Dataset entries:
══════

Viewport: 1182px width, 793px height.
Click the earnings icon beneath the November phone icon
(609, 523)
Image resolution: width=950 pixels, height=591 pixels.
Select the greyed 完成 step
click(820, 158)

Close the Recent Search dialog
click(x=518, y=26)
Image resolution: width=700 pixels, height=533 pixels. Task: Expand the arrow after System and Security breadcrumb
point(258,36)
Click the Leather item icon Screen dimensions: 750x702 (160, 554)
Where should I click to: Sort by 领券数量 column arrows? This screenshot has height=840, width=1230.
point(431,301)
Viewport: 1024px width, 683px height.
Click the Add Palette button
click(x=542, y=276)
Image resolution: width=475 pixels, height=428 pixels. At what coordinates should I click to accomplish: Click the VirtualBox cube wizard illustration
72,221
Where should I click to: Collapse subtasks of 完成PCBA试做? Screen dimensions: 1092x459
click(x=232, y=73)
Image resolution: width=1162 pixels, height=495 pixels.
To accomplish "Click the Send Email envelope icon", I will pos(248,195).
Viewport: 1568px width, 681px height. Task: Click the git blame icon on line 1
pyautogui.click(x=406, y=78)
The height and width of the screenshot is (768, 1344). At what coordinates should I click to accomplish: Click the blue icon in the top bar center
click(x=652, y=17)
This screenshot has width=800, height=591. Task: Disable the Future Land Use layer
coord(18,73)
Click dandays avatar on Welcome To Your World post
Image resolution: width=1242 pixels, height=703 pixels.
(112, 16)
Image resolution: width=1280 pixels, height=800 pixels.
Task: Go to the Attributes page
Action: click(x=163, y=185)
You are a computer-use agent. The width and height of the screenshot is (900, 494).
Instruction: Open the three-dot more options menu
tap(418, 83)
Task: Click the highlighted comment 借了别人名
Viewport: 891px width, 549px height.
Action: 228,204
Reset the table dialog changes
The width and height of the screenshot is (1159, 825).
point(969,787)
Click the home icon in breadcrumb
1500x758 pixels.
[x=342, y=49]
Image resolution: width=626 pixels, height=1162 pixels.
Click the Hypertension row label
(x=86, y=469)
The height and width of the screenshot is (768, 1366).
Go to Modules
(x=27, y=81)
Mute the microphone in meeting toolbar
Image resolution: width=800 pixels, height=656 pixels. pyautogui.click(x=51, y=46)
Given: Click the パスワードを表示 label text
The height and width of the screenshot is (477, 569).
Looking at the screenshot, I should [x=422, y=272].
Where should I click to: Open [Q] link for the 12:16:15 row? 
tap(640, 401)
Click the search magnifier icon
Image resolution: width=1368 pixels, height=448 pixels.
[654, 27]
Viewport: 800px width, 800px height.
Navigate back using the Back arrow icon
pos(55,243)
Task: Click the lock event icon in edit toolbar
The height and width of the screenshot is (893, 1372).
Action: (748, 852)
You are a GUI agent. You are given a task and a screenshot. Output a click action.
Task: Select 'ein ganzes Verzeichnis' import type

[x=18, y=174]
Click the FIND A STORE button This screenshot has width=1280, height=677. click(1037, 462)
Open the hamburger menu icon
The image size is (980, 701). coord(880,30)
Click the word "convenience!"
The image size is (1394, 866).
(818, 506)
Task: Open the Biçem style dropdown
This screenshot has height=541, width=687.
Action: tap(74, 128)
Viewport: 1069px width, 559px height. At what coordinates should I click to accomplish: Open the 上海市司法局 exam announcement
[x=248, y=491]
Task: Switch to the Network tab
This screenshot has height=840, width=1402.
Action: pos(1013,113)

══════

§ WHAT IS REQUIRED
Check the data for the word "agent" and pull out the lines that have it.

§ RESPONSE AREA
You are a computer-use agent. The width and height of the screenshot is (900, 494).
You are a GUI agent. You are given a task and a screenshot. Output a click action.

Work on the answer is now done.